In other words, the House budget proposal only results in an actual increase for the Department of Defense if the State Department is cut.

While cutting the State Department budget can be debated, this budget doesn’t actually make that choice. Instead, it leaves the decision for Republican leadership and the Appropriations Committee.

They will chose among three options: (1) keep defense at the current levels, (2) cut the State Department to some degree to increase defense, or (3) go back to a proposal floated last week to only fund military operations for the first part of the fiscal year.

If House Republican leadership sticks to their stated goal of passing regular appropriations bills, cutting the State Department is likely to be a roadblock in the Senate. That means that the House will either have to keep defense at its current underfunded levels, or go down the path of cutting funding for military operations.

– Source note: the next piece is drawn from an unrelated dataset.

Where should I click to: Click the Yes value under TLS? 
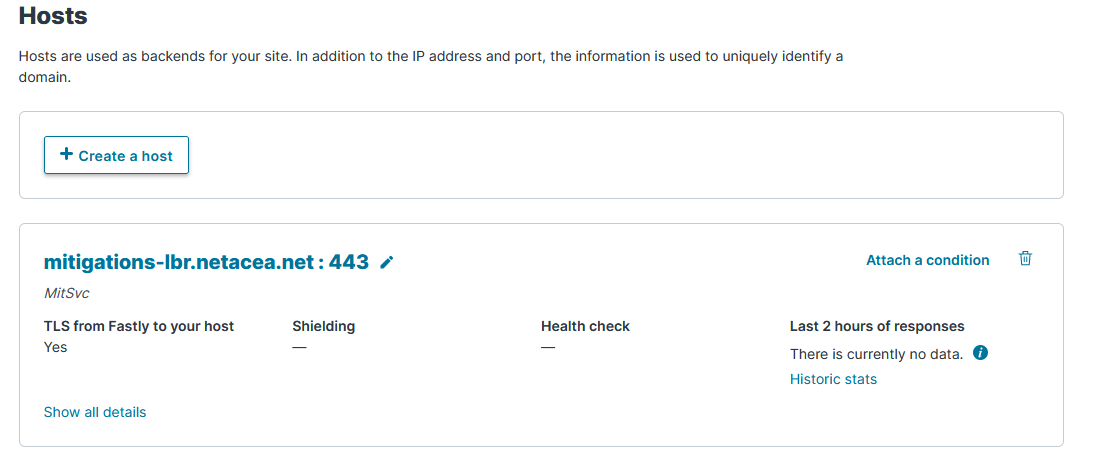(x=56, y=347)
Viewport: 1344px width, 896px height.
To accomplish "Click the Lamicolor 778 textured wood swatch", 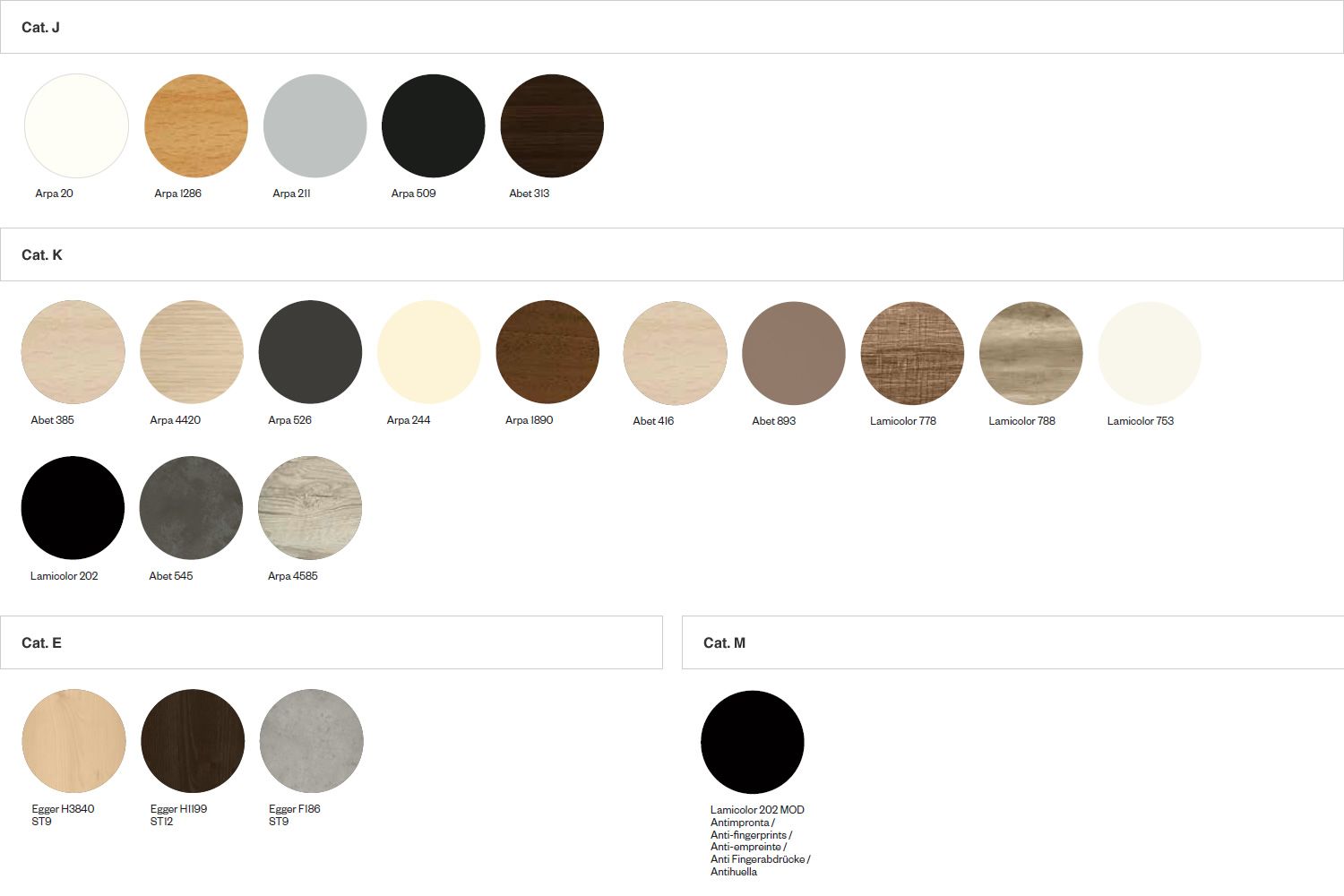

Both of these are bad options. Defense needs to be increased. And cutting funding for military operations is a foolish idea.

Instead of going the wrong direction on defense, the House should consider a budget that decreases nondefense spending while increasing defense spending. Some call this breaking the firewall between defense and nondefense. The Budget Committee proposal actually breaks the firewall in fiscal year 2018 and beyond. If we can do it in the future, why not do it now?

The Blueprint for Balance proposes a defense budget of $661 billion for national defense and ongoing military operations but provides this money by cutting wasteful and low-priority programs outside of the military. This is the way to increase defense spending responsibly while getting reckless spending under control.